Windows Azure Virtual Machines – Gotcha’s!
This blog post is an attempt to summarize most common issues we’ve seen Windows Azure Virtual Machine users are running into and common questions that come up during our discussions with Virtual Machines customers.
1) Virtual machine disappeared or was deleted
When you hit the usage limit on your account, for example with a 90-day trial or the monthly access from an MSDN subscription, your storage accounts are set read-only, the VHD files for your VMs remain in the storage account as-is, but any deployed VMs are removed. This is done because deployed VMs reserve capacity even when stopped. Trial account users can enable pay-as-you-go, and for accounts with monthly limits like with an MSDN subscription, you will be able to deploy VMs from the existing VHDs when the next month’s billing cycle begins and the next month of usage is available. I’ve detailed this issue and mitigations in this blog post
Important Note: 90 day trial is associated with various quotas documented here. After a specific quota(s) are reached you will not be able to use the related services unless you enable charges on your subscription. So depending on the usage of the trial subscription, you may run out of quotas way before 90 days. For example, 90 day trial comes with 750 small compute hours. That means you can run one single small VM for 750 hours. So, if you were to create 4 extra large VMs, these VMs will run for 23+ hrs before they are deleted.
2) Underlying VHDs are not deleted by default when you delete virtual machines
VHD files for Azure VMs are blobs in your Azure storage account that are registered as disk objects and attached to a VM when a VM is created (in the case of the OS disk) or when you manually add one (in the case of data disks). Removing a VM only makes it so the disk objects are no longer attached to the a VM, but the disk objects still remain as do the physical VHD files in your storage account (which will continue to incur storage fees).
To delete virtual machines along with related resources, you need to: Delete virtual machines, Delete Disks, Delete VHDs
To remove disk objects and if desired, the physical VHD also, select Virtual Machines, then Disks, highlight the relevant disk and click Delete Disk which will then show you two options – Delete the associated VHD and Retain the associated VHD.
- To remove both the disk object and the physical VHD in your storage account, select Delete the associated VHD.
- If you want to keep the physical VHD file but just remove the disk object, select Retain the associated VHD.
Screenshot showing the Delete the associated VHD and Retain the associated VHD options that are displayed when clicking Delete Disk in the Disks section within Virtual Machines.
Note: Deleting VHDs may result in errors and may require you to break the lease to recover from the issue. Refer to point # 7 for more details.
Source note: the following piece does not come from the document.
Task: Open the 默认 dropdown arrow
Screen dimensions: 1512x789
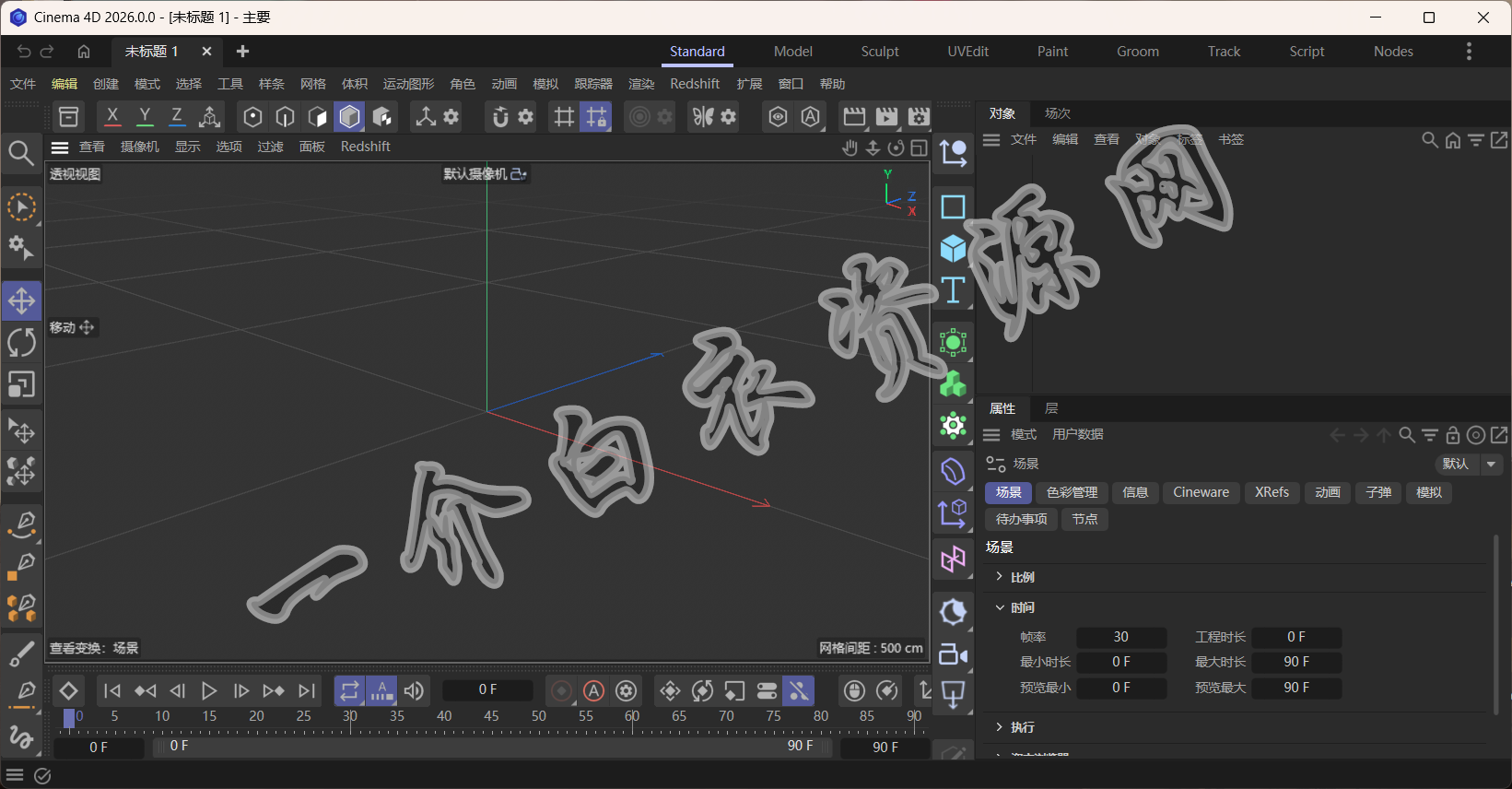Action: pos(1491,464)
3) Beware of “Temporary Disk” usage
We have seen a few customers that have used the D: drive to store important data, not realizing it is temporary storage.
The Temporary Storage (D:) drive is not persisted to Windows Azure storage as OS disks and data disks are. Data on the D: drive will be lost when the VM is moved to a different host server, when the host is updated or if it experiences a hardware failure or VM is moved to different host due to resize operation. The D: drive is only intended for storing temporary data (as indicated by the Temporary Storage volume label on the drive) such as temporary logs or databases. You must not use this temporary disk to store any data that you are not willing to lose. One key benefit that may motivate developers to use temporary disk is performance. I/O performance for temporary disks is higher than the IO permanence to OS disks, Data Disks. The reason is data is not persisted to Windows Azure Storage.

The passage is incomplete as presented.